May 2025 Update - Sports Betting, Model Calibration & Speed of Iterations
Narrowing the timeline.
Building momentum and speed of iterations is the main concept I’ve been thinking about in May.
How can you make rapid iterations and adapt systems (sports betting models in this case) to get better updated info and results without taking forever to do so.
Code and automation is the obvious answer but also narrowing the timeline is another less discussed one.
In May we had some really good progress whilst only “flow state” working for about 4-5-hours a day on average, around 30-35 hours / week. This is not just daily to-do’s but actual building of models, calibration, coding etc.
The key was just understanding leverage points and narrowing the timeline to a ridiculous degree by aligning tasks and projects properly.
By narrowing timelines I mean running parallel projects (not more than one thing at the same time) but understanding lag-time.
For example, if it takes me 10 hours to build a scraper, 10 hours to develop the scripts within a model and 10 hours to calibrate the model, that’s 30 hours of active flow-state work which could be 3 or 4 days at a push.
Issue lies in the lag time surrounding this and the “waiting for” parts.
You cannot move onto part 2 until part 1 is completed and same for part 3.
So a 30 hour project could balloon to 10 days without proper alignment of multiple projects.
The main 2 I’ve noticed in these examples is;
Scraping entire seasons takes up to 12-15 hours (generally we need 2 per league).
We need the odds manually collected for these games (VA takes around one day per season per league).
So as you can probably see where this is going, instead of working on one model at a time, you can rotate 3 and complete them in the same period of time without any additional work, but this allows you to iterate almost 9x faster as you are doing similar things at once (batching).
Just a fancy way of saying you can become more effective by just planning when lag times will be (not just from business perspectives but also personal and just make sure something is running overnight for example).
Learning iteration or “you just get better”
But the best iteration is the learning-iteration.
This has been incredibly obvious looking back at the early versions of the sports betting models that I have developed.
Mostly they just look trash.
The most clear example of this is the Rugby union model, which took months to get right and profitable (resulting in a RU V5 which actually does work really well on the whole). But this build did take maybe 400 hours to complete + all the millions before that that we just ignore.
Fast forward to making improvements on this, a V6 with similar results(but different underlying logic) took 20 hours and 2-3 days.
But on average improved the combined results of rugby union by about 1.5-2%.
Obviously the Version 6 doesn’t get built without the 400 hours on the V1-5 previously but the point is that the results are not granular or linear nowadays, especially with Ai being integrated into everything.
The results are now exponential.
For example, adding just 2% edge in sports betting over the course of a season/sport/year where you have say 500 bets a year and previously went 56% for: 280 wins and 220 losses (great results by the way) for: 280 - (220*1.1) = 38 units profit & 7.6% ROI per bet.
These are incredible results but if your V5 to V6 takes you 2% better to 58%, you don’t make 2% more, you actually make almost 100% more (when you factor in consistent bankroll adjusted betting throughout the season) but even on the simplified version as per above = 290-210, for: 290 - (210*1.1) = 59 units profit & 11.8% ROI per bet.

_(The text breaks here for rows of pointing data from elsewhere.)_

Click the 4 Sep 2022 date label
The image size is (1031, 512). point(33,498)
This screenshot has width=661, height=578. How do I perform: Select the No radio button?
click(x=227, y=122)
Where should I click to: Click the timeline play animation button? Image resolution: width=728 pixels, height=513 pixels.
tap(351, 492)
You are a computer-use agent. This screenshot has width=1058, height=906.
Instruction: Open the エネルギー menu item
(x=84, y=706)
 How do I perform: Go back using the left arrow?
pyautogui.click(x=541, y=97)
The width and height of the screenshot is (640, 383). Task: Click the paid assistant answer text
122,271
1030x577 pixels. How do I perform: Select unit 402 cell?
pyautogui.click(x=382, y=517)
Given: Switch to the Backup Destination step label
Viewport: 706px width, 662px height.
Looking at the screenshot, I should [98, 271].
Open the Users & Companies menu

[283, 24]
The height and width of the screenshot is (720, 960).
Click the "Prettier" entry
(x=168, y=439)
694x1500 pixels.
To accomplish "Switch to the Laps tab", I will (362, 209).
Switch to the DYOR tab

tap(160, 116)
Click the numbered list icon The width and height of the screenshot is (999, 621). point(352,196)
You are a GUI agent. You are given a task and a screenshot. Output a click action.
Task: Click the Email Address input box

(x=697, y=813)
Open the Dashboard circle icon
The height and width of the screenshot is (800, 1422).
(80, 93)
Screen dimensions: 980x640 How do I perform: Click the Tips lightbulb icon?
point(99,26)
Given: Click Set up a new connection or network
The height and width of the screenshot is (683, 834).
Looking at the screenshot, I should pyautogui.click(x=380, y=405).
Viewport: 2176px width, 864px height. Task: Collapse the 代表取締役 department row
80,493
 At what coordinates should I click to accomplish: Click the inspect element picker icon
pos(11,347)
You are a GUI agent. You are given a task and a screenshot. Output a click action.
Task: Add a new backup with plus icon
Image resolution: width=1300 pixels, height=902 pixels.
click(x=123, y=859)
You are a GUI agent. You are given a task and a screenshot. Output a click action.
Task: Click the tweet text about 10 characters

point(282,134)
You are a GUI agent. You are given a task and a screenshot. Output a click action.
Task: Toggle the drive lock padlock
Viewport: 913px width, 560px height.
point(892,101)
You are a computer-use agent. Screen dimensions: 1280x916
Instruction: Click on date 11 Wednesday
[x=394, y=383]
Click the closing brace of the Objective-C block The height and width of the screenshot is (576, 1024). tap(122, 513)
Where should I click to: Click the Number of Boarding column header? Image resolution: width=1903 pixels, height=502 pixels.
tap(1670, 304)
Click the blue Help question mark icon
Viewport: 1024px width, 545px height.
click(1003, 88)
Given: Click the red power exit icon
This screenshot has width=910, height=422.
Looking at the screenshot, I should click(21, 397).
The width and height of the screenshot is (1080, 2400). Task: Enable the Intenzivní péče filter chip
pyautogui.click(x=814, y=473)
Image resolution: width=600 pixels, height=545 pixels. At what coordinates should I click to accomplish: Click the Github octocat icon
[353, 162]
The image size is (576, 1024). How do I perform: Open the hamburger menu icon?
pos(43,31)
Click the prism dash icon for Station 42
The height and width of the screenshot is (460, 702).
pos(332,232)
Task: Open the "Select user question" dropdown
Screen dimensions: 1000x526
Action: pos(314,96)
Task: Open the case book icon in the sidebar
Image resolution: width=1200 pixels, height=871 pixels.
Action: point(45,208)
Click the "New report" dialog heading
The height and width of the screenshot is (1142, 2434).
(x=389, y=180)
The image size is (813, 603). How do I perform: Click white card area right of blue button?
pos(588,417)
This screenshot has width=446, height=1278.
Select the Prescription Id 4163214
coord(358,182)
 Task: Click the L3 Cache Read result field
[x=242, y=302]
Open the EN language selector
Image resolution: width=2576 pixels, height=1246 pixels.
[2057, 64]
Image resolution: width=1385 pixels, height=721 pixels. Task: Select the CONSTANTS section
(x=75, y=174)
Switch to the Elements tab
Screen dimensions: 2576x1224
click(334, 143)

So essentially a 50% increase in profit from a 2% increase in edge performance. That’s the core of why iterations are so essential.
In my opinion this is why going into the tank for a couple of week stretch to make sure everything is essential and then taking a few days or even weeks completely off is a way better way to work than just X amount of hours per day where you aren’t all-in on the results.
Which is why the ancient industrial age work week still being a thing in 2025 is absolutely ridiculous but that’s a rant for another time.
Anyway, I had Claude build this fancy interactive chart to show the exponential vs linear difference of edge increases, feel free to play around with it and become excel rich. There’s nuances to this around liquidity as well, getting a £1,000 bet vs £10,000 on a bet is a very different challenge where you will likely get a worse price (and hence ROI decreases).
Interactive version here: https://claude.ai/public/artifacts/cead0d9e-dcb5-45bf-a0cb-345ce12524ba
Sports Betting Situations & Updates
May was a great month for builds and a good month for betting.
Although overall volume goes through the floor over summer due to no hockey and no rugby union, we now have improved a number of models that return good rates on decent volumes.
Rugby league (both super league and NRL) have been completed and perform very well both in back-testing and in May so far, returning about 20% ROI collectively.
Cricket has improved with the new V6 model which (hopefully) has finally solved the issues around that, although it’s still early days.
Aussie Rules Football (AFL) was created in May, with a V5 and V6 that both perform well, although its still early days on live betting for this.
May is likely going to finish around +£10-12k or so depending on how the last week goes, which is a good improvement from the negative 5k in April but nowhere near our March performance.
Based on £1k units we’re probably sitting a bit lower this month around 8% ROI this month.
We’ll see how performance goes through the summer with the bankroll growing in preparation for our November and December £50k/month attempts for the end of the year.